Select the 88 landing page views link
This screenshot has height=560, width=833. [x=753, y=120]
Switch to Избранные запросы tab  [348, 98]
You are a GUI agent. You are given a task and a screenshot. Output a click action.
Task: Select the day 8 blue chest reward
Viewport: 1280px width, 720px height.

────────

Exercise —
Which lines in the items above contain the string "Select", with case counting? Find each one and copy it in full.

Output for this exercise —
Select the 88 landing page views link
Task: Select the day 8 blue chest reward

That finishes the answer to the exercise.